As the eldest of nine children, Doctor Courtney Rasmussen described her family as organised chaos.

She grew up in Bundaberg with a buddy system, where the older kids in her household had to make sure a younger sibling was ready for school every morning, so it was a drastic change when she moved to Newcastle, New South Wales to follow her dream of becoming a doctor.

It was anything but an easy ride for this ambitious student.

Dr Rasmussen had to take a two-year break from her course to ensure she was financially stable, but through determination and with such supportive parents, she completed her studies with an under-graduate degree in medicine.

"I wasn't eligible for any assistance to get to university, and unfortunately my parents weren't able to support me financially, so I took two years as a gap year working in community pharmacy to basically save up some money and become eligible so I could get some support while (I was) away at uni," she said.

"I had so many people tell me 'don't take a gap year, if you take a gap year you'll never go to uni' but it was exactly what I needed to be able to be in a position to feel comfortable going to university."
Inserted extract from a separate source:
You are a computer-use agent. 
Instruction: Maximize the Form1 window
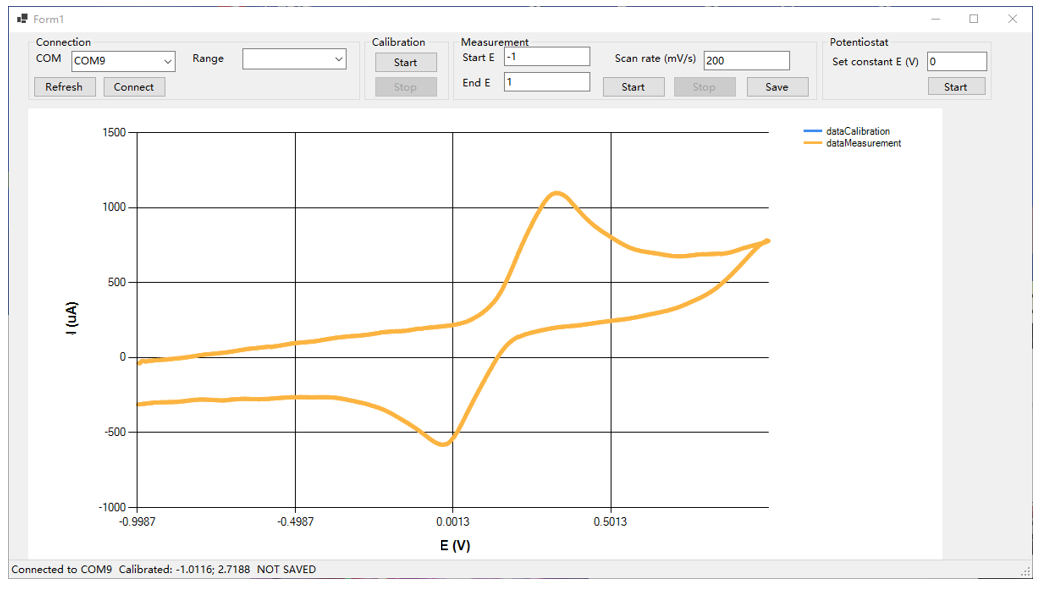coord(973,19)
She said her family's support while she was away kept her going when times got tough.

"I took on two part-time jobs to get through uni but at the end of the day, medicine is quite a taxing thing emotionally and having people to call home and talk to... it made such a difference and I'm so thankful that my family was able to be that support for me," she said.

Bundaberg Hospital was fortunate in successfully obtaining extra funding to increase the amount of interns that could be hired this year, with 27 recently graduated doctors joining the team compared to last year's 18.
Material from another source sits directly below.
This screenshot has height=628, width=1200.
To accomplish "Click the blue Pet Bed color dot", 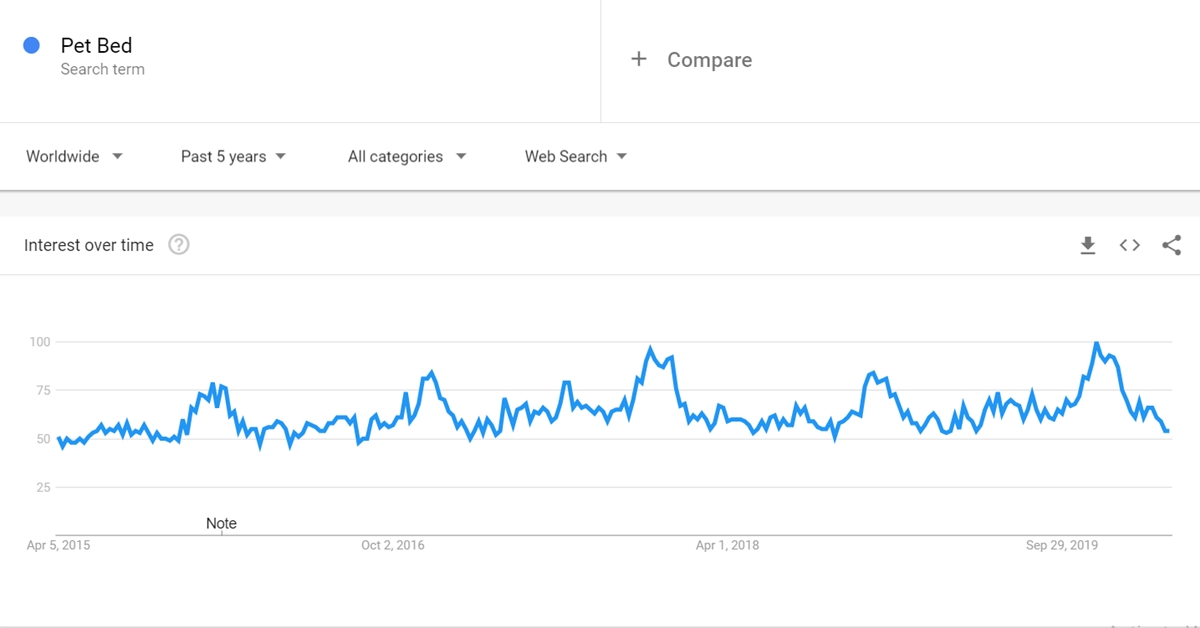I will [32, 45].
The increase, and a successful application, meant it was finally time for Dr Rasmussen to return home and begin her career with her parents and siblings by her side.

She said she was overjoyed to be back in the Rum City, with all but one of her siblings still living in the area.

"It really was about coming home to my family, I've still got all of my family in the area... and I always knew I wanted to come back," she said.

"It's amazing to be back home, you plan out your life and home is like the end point... it's really good to be home with family."

As an intern, Dr Rasmussen will undergo training courses in a wide range of sectors at the hospital, gaining experience while she figures out which area appeals to her the most.

"The idea is to just hone my skills even further, keep learning, keep becoming a better doctor," she said.

The 27 new doctors toured the hospital yesterday before beginning the next step in their careers.